The discovery of epigenetic inheritance has also led some to revive the previously discredited theory of Lamarckism, which stated that animals could influence their genes by the way they live. Giraffes, for example, were thought by the theory's architect, Jean-Baptiste Lamarck, to have developed long necks by the very act of stretching for high branches, rather than just through the natural selection of genes conferring this reach advantage. Similarly, children of blacksmiths were thought to have inherited genes for the strong arm muscles developed by their fathers during their lifetime, rather than just building such muscles through adopting the same trade. But this is a red herring, because epigenetic inheritance clearly does not involve rewriting genes. Lamarckism implied that the actions or experiences of an organism could lead to the underlying genes being modified through rewriting of the DNA code. Epigenetic inheritance merely alters the ability of a gene to be expressed in offspring, but leaves the DNA, and the genes, intact. Epigenetic inheritance can readily be reversed, and there is as yet little or no evidence that it persists for longer than a few generations.

Yet it is precisely this short-term range coupled with its ability to respond immediately to environmental cues, that makes epigenetics an invaluable adaptive tool. As we have seen, epigenetic mechanisms enable individual organisms to adapt within their lifetimes, and some of these changes can be passed on to descendants. But equally, some research—including the studies based on the Swedish harvest data indicating a seesawing effect through the generations—suggests that these changes can be undone just as easily, perhaps again in response to environmental cues.

It could turn out that the discovery of epigenetic inheritance will help fill in some of the gaps in evolutionary theory that creationists have exploited to bash Darwinism, adding a third evolutionary mechanism to the two we already know about: mutation and natural gene selection. Mutation is the slowest mechanism of evolution, allowing genes to change and develop variability within a population, but not fast enough on its own for complex slow-growing organisms such as mammals to adapt readily to changing conditions. Mutation can arise through errors in the DNA copying mechanism during cell division, or through external interference such as exposure to radiation. While mutation is of fundamental importance for all life, it is only of direct value as an adaptive tool in rapidly reproducing single-celled organisms such as bacteria.
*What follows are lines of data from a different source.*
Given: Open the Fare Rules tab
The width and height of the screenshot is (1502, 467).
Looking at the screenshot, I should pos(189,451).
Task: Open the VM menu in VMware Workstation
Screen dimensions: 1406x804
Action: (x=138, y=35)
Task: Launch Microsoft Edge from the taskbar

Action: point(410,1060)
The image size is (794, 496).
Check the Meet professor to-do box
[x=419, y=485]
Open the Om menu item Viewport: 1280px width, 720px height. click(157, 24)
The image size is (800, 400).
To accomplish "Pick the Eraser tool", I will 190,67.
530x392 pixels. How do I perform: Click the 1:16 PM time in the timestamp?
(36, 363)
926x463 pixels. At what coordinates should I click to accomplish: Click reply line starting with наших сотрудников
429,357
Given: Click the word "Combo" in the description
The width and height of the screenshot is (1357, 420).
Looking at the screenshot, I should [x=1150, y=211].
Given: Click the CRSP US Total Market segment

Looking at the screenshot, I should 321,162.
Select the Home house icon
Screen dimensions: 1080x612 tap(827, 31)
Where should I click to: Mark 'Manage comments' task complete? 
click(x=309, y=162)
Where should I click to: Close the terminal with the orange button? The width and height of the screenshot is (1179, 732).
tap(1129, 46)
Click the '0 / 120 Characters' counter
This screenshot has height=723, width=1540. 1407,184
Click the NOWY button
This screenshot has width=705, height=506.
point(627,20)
In mammals, including humans, mutation is crucial in developing a versatile gene pool, but it is then up to natural selection to select the appropriate combinations of genes from this pool to suit varying environmental conditions.

Natural selection, then, can be seen as a mid-range mechanism of adaptation, working faster than mutation but not as quickly as epigenetic inheritance. Natural selection still does not help individual animals, and takes a number of generations to kick in, but over time it allows sub-groups to evolve desirable attributes for their environment. It is natural selection, rather than mutation, that has led to racial differences among humans, for example. But even natural selection cannot act fast enough to adapt to more transient environmental changes, and this is where epigenetic inheritance perhaps comes in.

These are early days in epigenetics, but it seems increasingly likely that it will lead to a major overhaul of evolutionary theory. For although epigenetic inheritance does not technically revive Lamarckism, it does in practice mean that we pass on attributes we have acquired through our experiences to our children, and even grandchildren. Above all, it reveals that biology does not just rely on genes for information that determines an organism's fate. At least temporarily, heritable information can reside at a level above the genes, providing a bypass around environmental obstacles.